**Brief:**
Whenever a line in this data holds the word "image", report that line in full.

##### Dataset extract

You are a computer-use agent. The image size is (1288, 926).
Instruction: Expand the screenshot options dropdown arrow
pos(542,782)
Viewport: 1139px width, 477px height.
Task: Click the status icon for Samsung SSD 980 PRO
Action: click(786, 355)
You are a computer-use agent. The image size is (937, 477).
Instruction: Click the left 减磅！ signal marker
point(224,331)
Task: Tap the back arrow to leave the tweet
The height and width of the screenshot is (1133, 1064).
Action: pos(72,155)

##########
##### Dataset extract

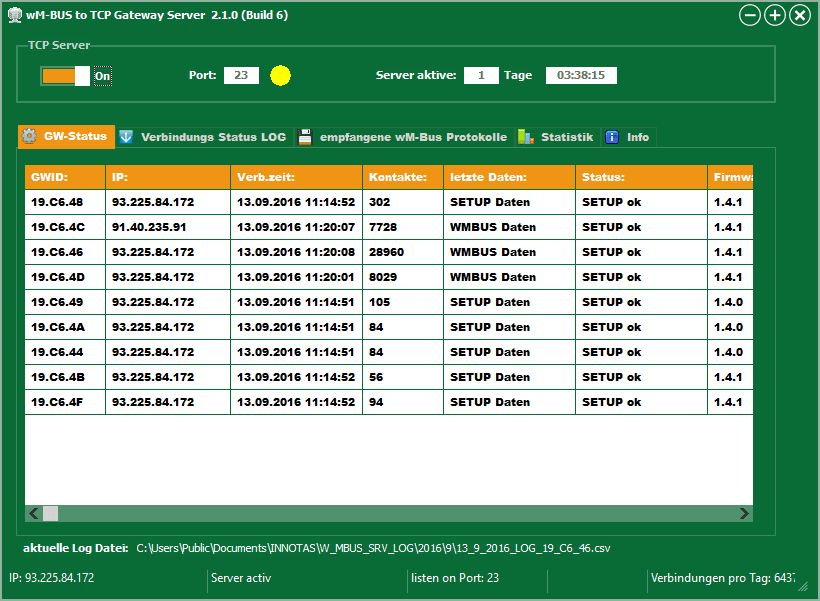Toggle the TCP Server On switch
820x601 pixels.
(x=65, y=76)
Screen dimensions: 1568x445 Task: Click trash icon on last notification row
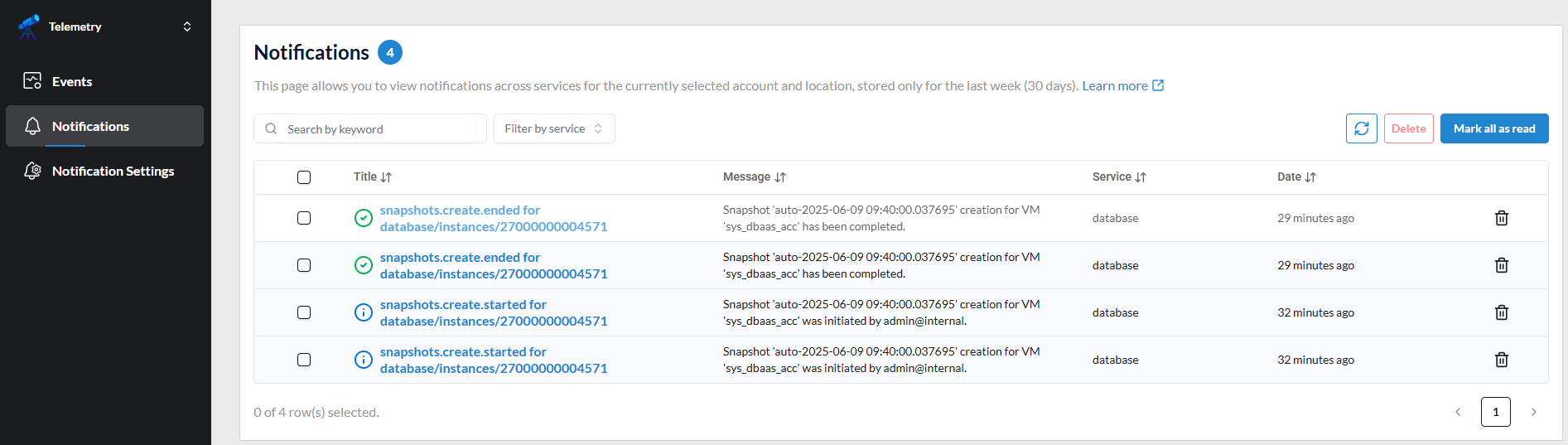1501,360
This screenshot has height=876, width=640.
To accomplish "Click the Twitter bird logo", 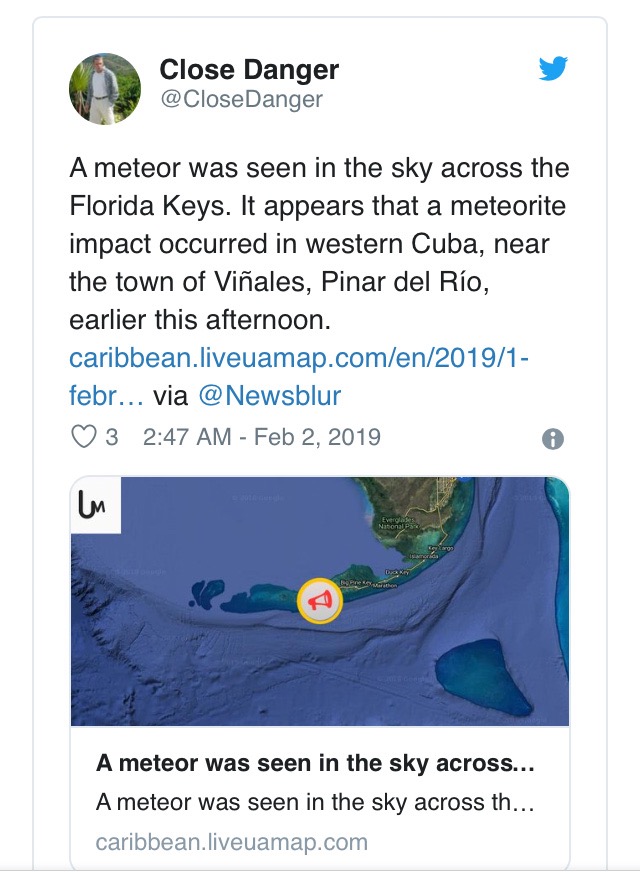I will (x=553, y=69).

##########
##### Dataset extract

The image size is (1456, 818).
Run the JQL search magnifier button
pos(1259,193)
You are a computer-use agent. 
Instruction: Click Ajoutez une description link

##########

**Task result:**
You are a computer-use agent. The image size is (1288, 926).
You are a computer-use agent. The image size is (937, 477).
The image size is (1456, 818).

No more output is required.